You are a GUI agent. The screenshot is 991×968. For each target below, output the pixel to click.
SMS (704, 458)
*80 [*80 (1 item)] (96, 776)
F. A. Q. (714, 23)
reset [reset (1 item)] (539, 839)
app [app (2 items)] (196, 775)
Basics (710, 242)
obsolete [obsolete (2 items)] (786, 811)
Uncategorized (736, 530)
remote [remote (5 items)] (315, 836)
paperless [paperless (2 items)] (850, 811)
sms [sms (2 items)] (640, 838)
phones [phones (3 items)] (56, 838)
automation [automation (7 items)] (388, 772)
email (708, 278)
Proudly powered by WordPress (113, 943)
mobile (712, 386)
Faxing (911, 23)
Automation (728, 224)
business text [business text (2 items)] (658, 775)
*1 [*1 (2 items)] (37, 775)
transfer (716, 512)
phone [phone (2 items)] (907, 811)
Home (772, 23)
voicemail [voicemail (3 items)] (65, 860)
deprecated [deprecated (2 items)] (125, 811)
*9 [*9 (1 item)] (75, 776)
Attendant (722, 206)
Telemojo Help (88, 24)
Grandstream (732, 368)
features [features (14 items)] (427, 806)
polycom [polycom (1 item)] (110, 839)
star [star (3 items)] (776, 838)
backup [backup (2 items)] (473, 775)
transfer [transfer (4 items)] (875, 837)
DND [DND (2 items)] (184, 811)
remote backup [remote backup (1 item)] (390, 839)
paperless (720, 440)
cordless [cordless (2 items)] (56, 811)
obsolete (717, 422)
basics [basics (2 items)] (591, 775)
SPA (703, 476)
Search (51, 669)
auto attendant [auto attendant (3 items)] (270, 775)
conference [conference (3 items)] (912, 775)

· · ·

EXERCISE DIRECTIONS: Please output every line of the data above verbatim, from the first line to the last.

ANSWER BELOW:
You are a GUI agent. The screenshot is 991×968. For each target below, output the pixel to click.
SMS (704, 458)
*80 [*80 (1 item)] (96, 776)
F. A. Q. (714, 23)
reset [reset (1 item)] (539, 839)
app [app (2 items)] (196, 775)
Basics (710, 242)
obsolete [obsolete (2 items)] (786, 811)
Uncategorized (736, 530)
remote [remote (5 items)] (315, 836)
paperless [paperless (2 items)] (850, 811)
sms [sms (2 items)] (640, 838)
phones [phones (3 items)] (56, 838)
automation [automation (7 items)] (388, 772)
email (708, 278)
Proudly powered by WordPress (113, 943)
mobile (712, 386)
Faxing (911, 23)
Automation (728, 224)
business text [business text (2 items)] (658, 775)
*1 [*1 (2 items)] (37, 775)
transfer (716, 512)
phone [phone (2 items)] (907, 811)
Home (772, 23)
voicemail [voicemail (3 items)] (65, 860)
deprecated [deprecated (2 items)] (125, 811)
*9 [*9 (1 item)] (75, 776)
Attendant (722, 206)
Telemojo Help (88, 24)
Grandstream (732, 368)
features [features (14 items)] (427, 806)
polycom [polycom (1 item)] (110, 839)
star [star (3 items)] (776, 838)
backup [backup (2 items)] (473, 775)
transfer [transfer (4 items)] (875, 837)
DND [DND (2 items)] (184, 811)
remote backup [remote backup (1 item)] (390, 839)
paperless (720, 440)
cordless [cordless (2 items)] (56, 811)
obsolete (717, 422)
basics [basics (2 items)] (591, 775)
SPA (703, 476)
Search (51, 669)
auto attendant [auto attendant (3 items)] (270, 775)
conference [conference (3 items)] (912, 775)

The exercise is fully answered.